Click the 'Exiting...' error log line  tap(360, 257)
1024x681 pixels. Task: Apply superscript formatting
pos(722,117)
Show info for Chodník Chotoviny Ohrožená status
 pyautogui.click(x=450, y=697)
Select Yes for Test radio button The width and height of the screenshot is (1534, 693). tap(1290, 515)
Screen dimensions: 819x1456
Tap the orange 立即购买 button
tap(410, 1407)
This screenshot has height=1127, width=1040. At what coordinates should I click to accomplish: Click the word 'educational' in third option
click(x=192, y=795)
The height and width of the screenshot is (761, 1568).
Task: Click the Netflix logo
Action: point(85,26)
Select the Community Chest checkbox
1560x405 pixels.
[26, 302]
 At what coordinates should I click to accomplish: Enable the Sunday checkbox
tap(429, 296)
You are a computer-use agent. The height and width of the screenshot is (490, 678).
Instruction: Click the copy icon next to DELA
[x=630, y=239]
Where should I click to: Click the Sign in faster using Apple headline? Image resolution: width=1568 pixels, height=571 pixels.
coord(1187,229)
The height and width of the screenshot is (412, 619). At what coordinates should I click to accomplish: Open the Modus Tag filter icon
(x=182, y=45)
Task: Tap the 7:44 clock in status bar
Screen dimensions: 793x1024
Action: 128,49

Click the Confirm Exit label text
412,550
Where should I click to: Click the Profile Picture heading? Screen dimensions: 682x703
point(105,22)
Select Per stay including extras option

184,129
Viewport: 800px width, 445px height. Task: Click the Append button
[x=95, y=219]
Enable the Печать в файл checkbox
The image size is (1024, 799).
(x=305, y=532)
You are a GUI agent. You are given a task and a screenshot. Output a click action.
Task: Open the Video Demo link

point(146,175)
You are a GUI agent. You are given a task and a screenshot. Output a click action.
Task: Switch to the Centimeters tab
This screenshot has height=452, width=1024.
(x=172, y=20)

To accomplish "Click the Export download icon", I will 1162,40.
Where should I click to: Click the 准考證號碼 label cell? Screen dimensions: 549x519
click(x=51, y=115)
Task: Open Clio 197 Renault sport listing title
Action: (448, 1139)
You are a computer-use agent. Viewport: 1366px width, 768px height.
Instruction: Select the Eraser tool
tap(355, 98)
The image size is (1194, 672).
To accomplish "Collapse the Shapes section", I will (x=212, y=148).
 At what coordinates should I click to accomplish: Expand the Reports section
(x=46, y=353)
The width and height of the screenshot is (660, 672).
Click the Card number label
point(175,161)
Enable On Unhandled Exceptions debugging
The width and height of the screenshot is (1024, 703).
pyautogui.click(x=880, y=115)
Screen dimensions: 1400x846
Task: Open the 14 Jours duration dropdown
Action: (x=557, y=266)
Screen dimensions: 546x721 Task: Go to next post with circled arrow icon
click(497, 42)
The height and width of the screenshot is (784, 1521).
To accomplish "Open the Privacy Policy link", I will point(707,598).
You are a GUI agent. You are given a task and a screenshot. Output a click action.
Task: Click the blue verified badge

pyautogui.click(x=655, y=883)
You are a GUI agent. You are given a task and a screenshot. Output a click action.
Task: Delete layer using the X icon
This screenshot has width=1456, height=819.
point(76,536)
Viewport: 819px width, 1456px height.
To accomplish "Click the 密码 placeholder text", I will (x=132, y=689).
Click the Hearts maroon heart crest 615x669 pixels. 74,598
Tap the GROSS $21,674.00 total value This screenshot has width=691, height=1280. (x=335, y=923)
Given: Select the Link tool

● ● ● ● ● ● ●

Copy every record above exactly as it stands.

--- Result for this task ---
Click the 'Exiting...' error log line  tap(360, 257)
1024x681 pixels. Task: Apply superscript formatting
pos(722,117)
Show info for Chodník Chotoviny Ohrožená status
 pyautogui.click(x=450, y=697)
Select Yes for Test radio button The width and height of the screenshot is (1534, 693). tap(1290, 515)
Screen dimensions: 819x1456
Tap the orange 立即购买 button
tap(410, 1407)
This screenshot has height=1127, width=1040. At what coordinates should I click to accomplish: Click the word 'educational' in third option
click(x=192, y=795)
The height and width of the screenshot is (761, 1568).
Task: Click the Netflix logo
Action: point(85,26)
Select the Community Chest checkbox
1560x405 pixels.
[26, 302]
 At what coordinates should I click to accomplish: Enable the Sunday checkbox
tap(429, 296)
You are a computer-use agent. The height and width of the screenshot is (490, 678).
Instruction: Click the copy icon next to DELA
[x=630, y=239]
Where should I click to: Click the Sign in faster using Apple headline? Image resolution: width=1568 pixels, height=571 pixels.
coord(1187,229)
The height and width of the screenshot is (412, 619). At what coordinates should I click to accomplish: Open the Modus Tag filter icon
(x=182, y=45)
Task: Tap the 7:44 clock in status bar
Screen dimensions: 793x1024
Action: 128,49

Click the Confirm Exit label text
412,550
Where should I click to: Click the Profile Picture heading? Screen dimensions: 682x703
point(105,22)
Select Per stay including extras option

184,129
Viewport: 800px width, 445px height. Task: Click the Append button
[x=95, y=219]
Enable the Печать в файл checkbox
The image size is (1024, 799).
(x=305, y=532)
You are a GUI agent. You are given a task and a screenshot. Output a click action.
Task: Open the Video Demo link

point(146,175)
You are a GUI agent. You are given a task and a screenshot. Output a click action.
Task: Switch to the Centimeters tab
This screenshot has height=452, width=1024.
(x=172, y=20)

To accomplish "Click the Export download icon", I will 1162,40.
Where should I click to: Click the 准考證號碼 label cell? Screen dimensions: 549x519
click(x=51, y=115)
Task: Open Clio 197 Renault sport listing title
Action: (448, 1139)
You are a computer-use agent. Viewport: 1366px width, 768px height.
Instruction: Select the Eraser tool
tap(355, 98)
The image size is (1194, 672).
To accomplish "Collapse the Shapes section", I will (x=212, y=148).
 At what coordinates should I click to accomplish: Expand the Reports section
(x=46, y=353)
The width and height of the screenshot is (660, 672).
Click the Card number label
point(175,161)
Enable On Unhandled Exceptions debugging
The width and height of the screenshot is (1024, 703).
pyautogui.click(x=880, y=115)
Screen dimensions: 1400x846
Task: Open the 14 Jours duration dropdown
Action: (x=557, y=266)
Screen dimensions: 546x721 Task: Go to next post with circled arrow icon
click(497, 42)
The height and width of the screenshot is (784, 1521).
To accomplish "Open the Privacy Policy link", I will point(707,598).
You are a GUI agent. You are given a task and a screenshot. Output a click action.
Task: Click the blue verified badge

pyautogui.click(x=655, y=883)
You are a GUI agent. You are given a task and a screenshot. Output a click action.
Task: Delete layer using the X icon
This screenshot has width=1456, height=819.
point(76,536)
Viewport: 819px width, 1456px height.
To accomplish "Click the 密码 placeholder text", I will (x=132, y=689).
Click the Hearts maroon heart crest 615x669 pixels. 74,598
Tap the GROSS $21,674.00 total value This screenshot has width=691, height=1280. (x=335, y=923)
Given: Select the Link tool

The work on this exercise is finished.